=== AIM OF THE TASK ===
Reproduce the records verbatim, starting at the line that contains "The image size is (600, 600)." and ending at the final line of the records.

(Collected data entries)
☆ ☆ ☆ ☆ ☆
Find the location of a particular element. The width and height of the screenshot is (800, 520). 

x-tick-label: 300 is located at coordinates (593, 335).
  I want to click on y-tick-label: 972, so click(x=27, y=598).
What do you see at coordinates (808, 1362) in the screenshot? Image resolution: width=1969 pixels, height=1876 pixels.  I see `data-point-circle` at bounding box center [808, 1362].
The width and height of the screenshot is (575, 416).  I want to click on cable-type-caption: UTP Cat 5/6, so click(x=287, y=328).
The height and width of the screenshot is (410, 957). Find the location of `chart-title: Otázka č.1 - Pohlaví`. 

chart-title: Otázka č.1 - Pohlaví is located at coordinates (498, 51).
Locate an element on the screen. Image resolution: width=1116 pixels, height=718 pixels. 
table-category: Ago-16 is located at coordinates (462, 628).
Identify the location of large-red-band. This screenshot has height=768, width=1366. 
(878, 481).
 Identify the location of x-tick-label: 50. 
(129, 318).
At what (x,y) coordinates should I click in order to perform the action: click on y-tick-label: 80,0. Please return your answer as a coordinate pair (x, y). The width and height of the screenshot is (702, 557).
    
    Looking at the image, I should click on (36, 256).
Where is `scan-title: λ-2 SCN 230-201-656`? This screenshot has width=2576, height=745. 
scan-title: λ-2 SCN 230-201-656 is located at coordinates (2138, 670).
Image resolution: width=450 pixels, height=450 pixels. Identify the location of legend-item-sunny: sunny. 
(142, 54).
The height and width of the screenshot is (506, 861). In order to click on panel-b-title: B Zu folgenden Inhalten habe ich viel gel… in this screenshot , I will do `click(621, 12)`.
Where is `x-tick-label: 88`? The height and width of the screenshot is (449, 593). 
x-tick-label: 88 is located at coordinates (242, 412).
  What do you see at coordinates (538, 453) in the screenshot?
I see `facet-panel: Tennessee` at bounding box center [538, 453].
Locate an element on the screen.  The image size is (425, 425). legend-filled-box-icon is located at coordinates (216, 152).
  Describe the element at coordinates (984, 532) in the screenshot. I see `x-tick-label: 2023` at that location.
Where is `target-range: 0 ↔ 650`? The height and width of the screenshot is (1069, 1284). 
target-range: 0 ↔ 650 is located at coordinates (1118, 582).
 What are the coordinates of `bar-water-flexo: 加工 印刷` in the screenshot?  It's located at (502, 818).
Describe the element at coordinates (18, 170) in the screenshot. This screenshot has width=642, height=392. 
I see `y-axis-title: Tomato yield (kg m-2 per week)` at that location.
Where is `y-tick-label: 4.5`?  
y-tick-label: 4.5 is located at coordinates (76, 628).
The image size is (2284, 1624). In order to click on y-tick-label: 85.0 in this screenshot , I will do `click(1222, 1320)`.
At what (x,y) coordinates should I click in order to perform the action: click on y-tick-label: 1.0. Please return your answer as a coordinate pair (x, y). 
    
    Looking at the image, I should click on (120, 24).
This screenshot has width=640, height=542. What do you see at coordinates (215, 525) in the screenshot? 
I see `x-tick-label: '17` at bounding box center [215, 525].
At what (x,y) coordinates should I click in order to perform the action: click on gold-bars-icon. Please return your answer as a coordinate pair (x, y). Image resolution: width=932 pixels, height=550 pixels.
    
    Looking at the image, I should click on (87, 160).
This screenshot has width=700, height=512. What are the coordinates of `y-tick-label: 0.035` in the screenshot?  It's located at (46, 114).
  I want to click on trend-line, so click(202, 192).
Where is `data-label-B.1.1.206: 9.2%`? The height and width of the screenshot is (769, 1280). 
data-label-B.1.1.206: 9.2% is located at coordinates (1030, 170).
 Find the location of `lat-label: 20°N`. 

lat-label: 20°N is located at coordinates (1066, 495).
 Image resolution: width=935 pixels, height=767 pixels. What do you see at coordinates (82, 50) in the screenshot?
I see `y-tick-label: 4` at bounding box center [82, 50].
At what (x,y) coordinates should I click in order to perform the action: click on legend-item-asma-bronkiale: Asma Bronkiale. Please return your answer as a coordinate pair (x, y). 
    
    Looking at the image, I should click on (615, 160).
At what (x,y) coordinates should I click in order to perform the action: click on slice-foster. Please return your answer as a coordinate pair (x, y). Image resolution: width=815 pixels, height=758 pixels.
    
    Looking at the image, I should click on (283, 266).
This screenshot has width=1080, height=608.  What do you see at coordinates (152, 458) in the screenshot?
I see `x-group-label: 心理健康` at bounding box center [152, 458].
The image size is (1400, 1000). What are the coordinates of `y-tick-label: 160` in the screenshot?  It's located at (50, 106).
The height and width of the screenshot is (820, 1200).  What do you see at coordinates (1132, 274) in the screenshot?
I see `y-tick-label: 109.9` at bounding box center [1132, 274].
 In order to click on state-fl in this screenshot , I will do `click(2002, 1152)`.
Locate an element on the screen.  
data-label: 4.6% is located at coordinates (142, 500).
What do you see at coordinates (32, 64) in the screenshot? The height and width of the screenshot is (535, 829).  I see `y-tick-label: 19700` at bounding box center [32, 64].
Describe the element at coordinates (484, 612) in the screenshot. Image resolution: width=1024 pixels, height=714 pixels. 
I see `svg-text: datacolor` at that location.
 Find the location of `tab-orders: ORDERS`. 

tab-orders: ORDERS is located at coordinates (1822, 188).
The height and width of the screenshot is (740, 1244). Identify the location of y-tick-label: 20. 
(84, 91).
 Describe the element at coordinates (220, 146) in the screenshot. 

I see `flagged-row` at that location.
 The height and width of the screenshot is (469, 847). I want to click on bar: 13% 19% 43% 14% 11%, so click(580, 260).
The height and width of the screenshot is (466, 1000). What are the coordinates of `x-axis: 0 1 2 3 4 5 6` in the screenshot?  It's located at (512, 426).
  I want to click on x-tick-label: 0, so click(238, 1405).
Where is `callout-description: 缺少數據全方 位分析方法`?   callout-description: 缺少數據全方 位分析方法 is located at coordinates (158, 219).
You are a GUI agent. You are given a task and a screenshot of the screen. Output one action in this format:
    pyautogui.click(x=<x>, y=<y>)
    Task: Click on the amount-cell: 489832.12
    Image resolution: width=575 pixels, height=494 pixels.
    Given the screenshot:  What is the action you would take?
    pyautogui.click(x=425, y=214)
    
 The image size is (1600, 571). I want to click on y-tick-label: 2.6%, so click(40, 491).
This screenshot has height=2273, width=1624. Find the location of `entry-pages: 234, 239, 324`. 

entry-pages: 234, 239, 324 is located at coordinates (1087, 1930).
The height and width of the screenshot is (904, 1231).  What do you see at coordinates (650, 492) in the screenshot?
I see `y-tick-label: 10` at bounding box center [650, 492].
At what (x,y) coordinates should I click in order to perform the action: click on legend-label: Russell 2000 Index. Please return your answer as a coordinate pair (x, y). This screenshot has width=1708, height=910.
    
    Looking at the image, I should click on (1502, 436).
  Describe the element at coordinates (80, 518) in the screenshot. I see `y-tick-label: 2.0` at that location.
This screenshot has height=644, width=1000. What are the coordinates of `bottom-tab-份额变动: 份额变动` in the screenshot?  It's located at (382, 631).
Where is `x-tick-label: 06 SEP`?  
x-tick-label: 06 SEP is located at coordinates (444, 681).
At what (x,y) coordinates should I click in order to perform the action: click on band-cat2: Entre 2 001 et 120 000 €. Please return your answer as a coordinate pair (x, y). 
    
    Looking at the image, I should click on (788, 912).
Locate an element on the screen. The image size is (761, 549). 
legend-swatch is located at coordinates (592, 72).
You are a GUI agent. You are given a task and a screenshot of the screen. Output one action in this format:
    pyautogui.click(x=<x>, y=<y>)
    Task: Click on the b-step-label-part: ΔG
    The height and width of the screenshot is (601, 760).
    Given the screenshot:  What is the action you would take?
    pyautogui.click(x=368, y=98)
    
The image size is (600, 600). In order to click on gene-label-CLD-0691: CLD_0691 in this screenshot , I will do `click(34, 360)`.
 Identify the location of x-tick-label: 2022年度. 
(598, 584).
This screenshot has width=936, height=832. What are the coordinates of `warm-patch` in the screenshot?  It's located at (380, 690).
☆ ☆ ☆ ☆ ☆
=== EXERCISE SOLUTION ===
The image size is (600, 600). In order to click on gene-label-CLD-0691: CLD_0691 in this screenshot , I will do `click(34, 360)`.
 Identify the location of x-tick-label: 2022年度. 
(598, 584).
This screenshot has width=936, height=832. What are the coordinates of `warm-patch` in the screenshot?  It's located at (380, 690).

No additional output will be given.